You have probably heard a few things describing the hip flexors of which rec fem is just one. Tight and weak - Tight can mean short, where the muscle has lost length and can't reach the range you need. Weak, where it has the length but can't produce or control force once it's there. Or then there is overactive - where it grabs early and holds on and won't switch off in the timing you need it to let go. The front of the thigh is often all three at once.

What you're after is the other end of all of it, a thigh that's long and strong. Long enough to reach the length your hip opens into, and strong enough to hold and to give there under the weight of the movement. Strong in this sense also means control - able to let go when the movement asks for it, rather than grabbing on and staying on.

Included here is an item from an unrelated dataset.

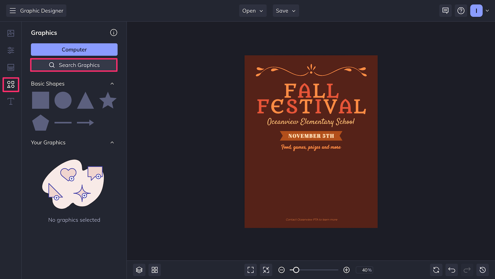
Task: Click the fit-to-screen icon
Action: point(250,270)
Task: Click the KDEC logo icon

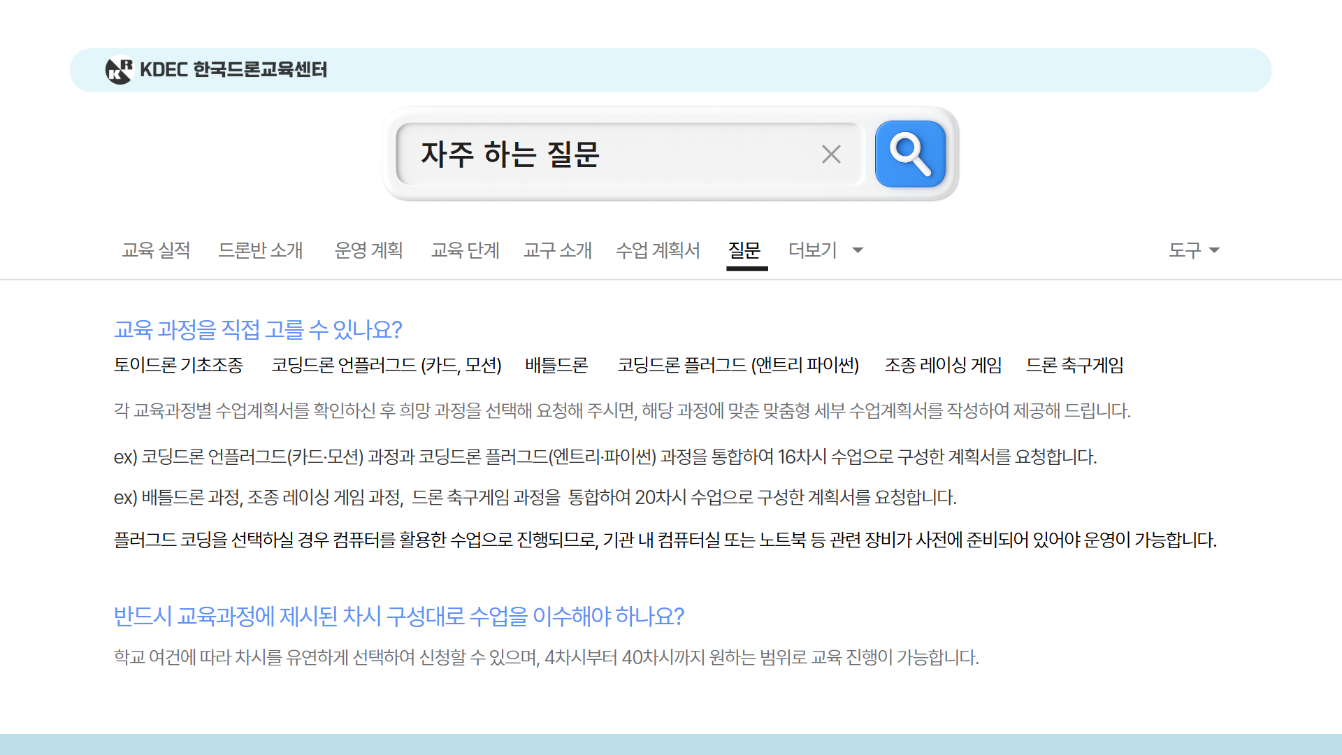Action: 120,70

This is why stretching on its own falls short. It gives you length and nothing else. A thigh you've stretched but not strengthened still can't control itself as it lengthens when the hip opens, stride after stride. The grabbing eases as the thigh gets stronger too, because a muscle that trusts the position guards it less.



Reverse Nordic
Reverse Nordic

So the work required is LOADING the front of the thigh while it lengthens, with the hip held open. The reverse Nordic is the clearest example and one of my favourites. You kneel tall, hips open in a straight line from knee to shoulder, and lean back slowly so the front of the thighs work hard as they lengthen, then bring yourself back up. It can feel brutal at first so most riders start with resistance band to assist and a tiny range.  Then progressively build from there.  Done properly it teaches the front of the thigh to hold and to give at the length riding asks for, which is the length the hip has to open into when you follow the trot and the canter.

Pulling the lower leg back or pressing the heel down doesn't change what's holding you, which is the front of the thigh keeping the hip shut. That part is built off the horse, with the thigh strong enough to lengthen and give while the hip opens. The more elastic range here, the less it gets stolen from above.